Why do we think, feel, and act in ways we wished we did not? For decades, New York Times bestselling author Dr. David A Kessler has studied this question with regard to tobacco, food, and drugs. Over the course of these investigations, he identified one underlying mechanism common to a broad range of human suffering. This phenomenon—capture—is the process by which our attention is hijacked and our brains commandeered by forces outside our control.
In Capture, Dr. Kessler considers some of the most profound questions we face as human beings: What are the origins of mental afflictions, from everyday unhappiness to addiction and depression—and how are they connected? Where does healing and transcendence fit into this realm of emotional experience?
Analyzing an array of insights from psychology, medicine, neuroscience, literature, philosophy, and theology, Dr. Kessler deconstructs centuries of thinking, examining the central role of capture in mental illness and questioning traditional labels that have obscured our understanding of it. With a new basis for understanding the phenomenon of capture, he explores the concept through the emotionally resonant stories of both well-known and un-known people caught in its throes.
The closer we can come to fully comprehending the nature of capture, Dr. Kessler argues, the better the chance to alleviate its deleterious effects and successfully change our thoughts and behavior Ultimately, Capture offers insight into how we form thoughts and emotions, manage trauma, and heal. For the first time, we can begin to understand the underpinnings of not only mental illness, but also our everyday worries and anxieties. Capture is an intimate and critical exploration of the most enduring human mystery of all: the mind.

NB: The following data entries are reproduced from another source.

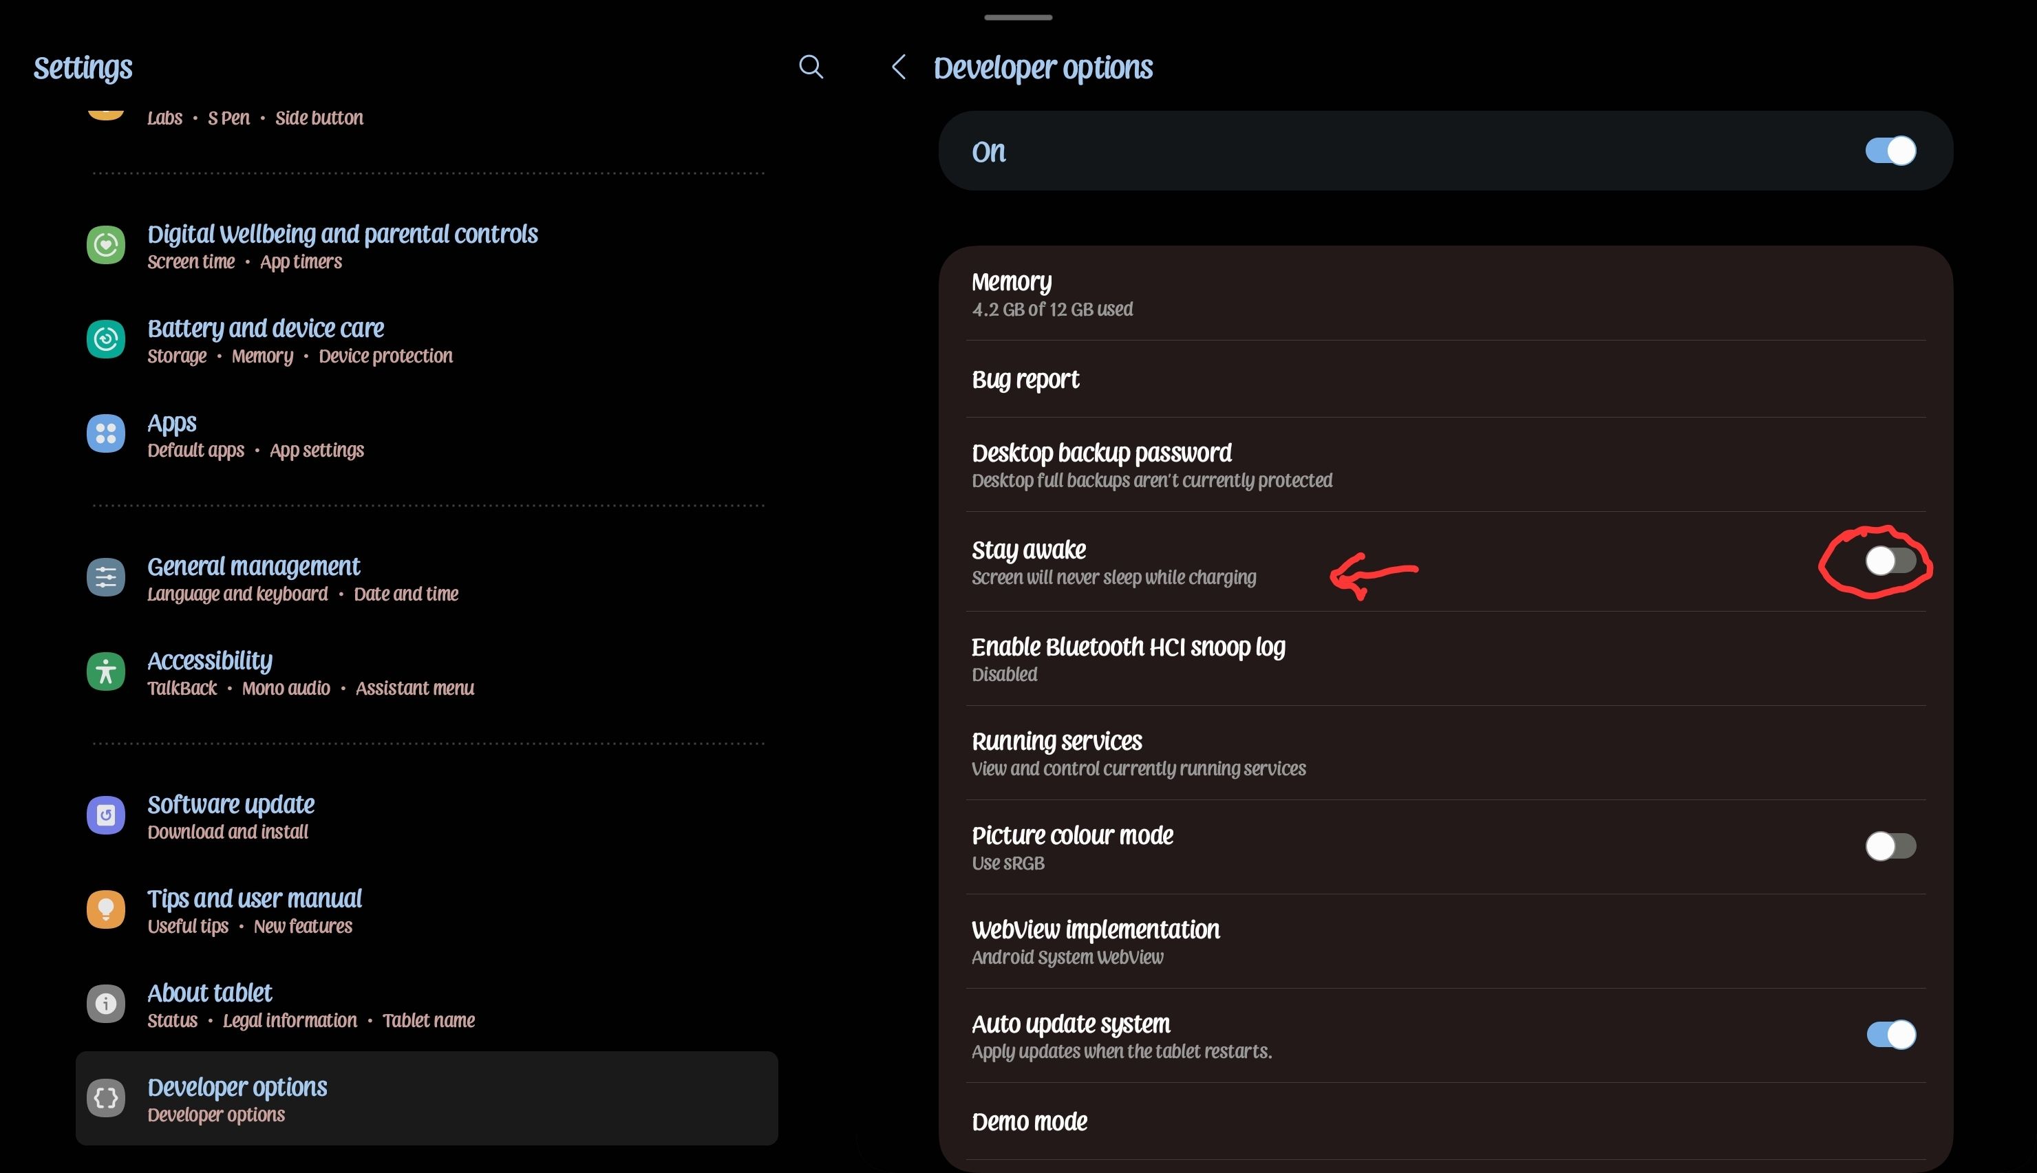Click the General management sliders icon
Image resolution: width=2037 pixels, height=1173 pixels.
coord(106,577)
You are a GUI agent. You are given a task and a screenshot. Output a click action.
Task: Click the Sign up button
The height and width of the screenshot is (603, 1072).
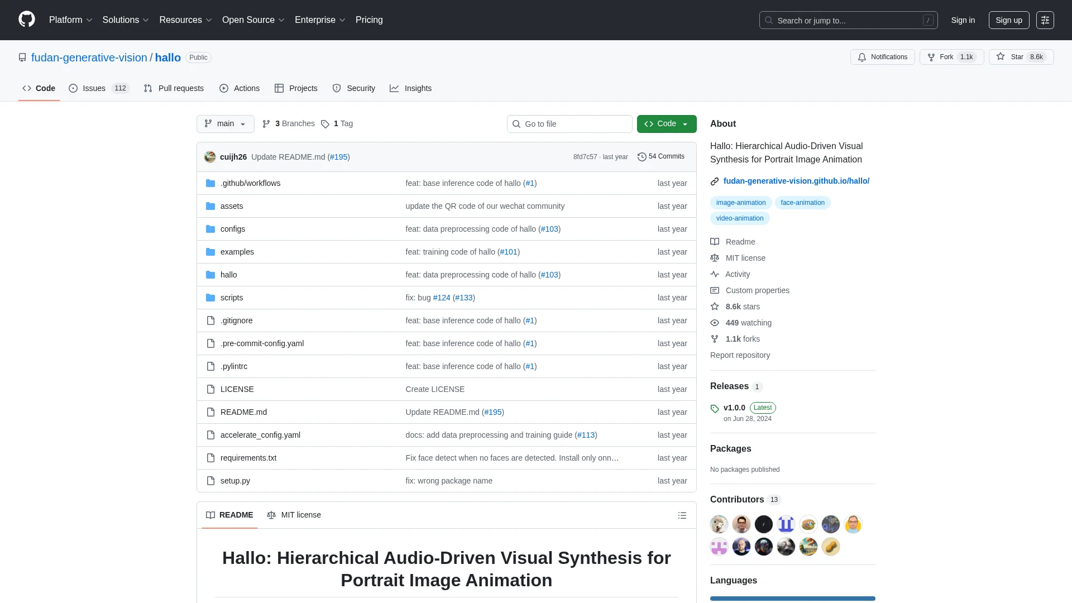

In this fascinating book, Kessler (The End of Overeating), former commissioner of the U.S. Food and Drug Administration, probes the nature of the "hijacked" mind, offering a straightforward and plausible explanation of a neural mechanism by which a range of human behaviors can be understood. Drawing on his two decades of research, Kessler calls this underlying mechanism "capture" and reveals its three basic elements: "narrowing of attention, perceived lack of control, and change in affect, or emotional state." He catalogs the kinds of activities that capture people's attention including love, trauma, gambling, and art and demonstrates that in individual cases these phenomena, or sometimes specific events, can lead from positive mental health to mental illness. Kessler devotes considerable attention to David Foster Wallace as an example of capture turning on the self, with the acute self-awareness that seized Wallace's attention developing into the self-hatred that led to his suicide. He also carefully points out that capture can lead to violence as well as exalted spiritual experiences. Kessler ends on a note of hope, presenting a range of ways that people can potentially gain more control of their lives through an understanding of capture. This is a hefty yet accessible tome, and Kessler gives readers much to ponder.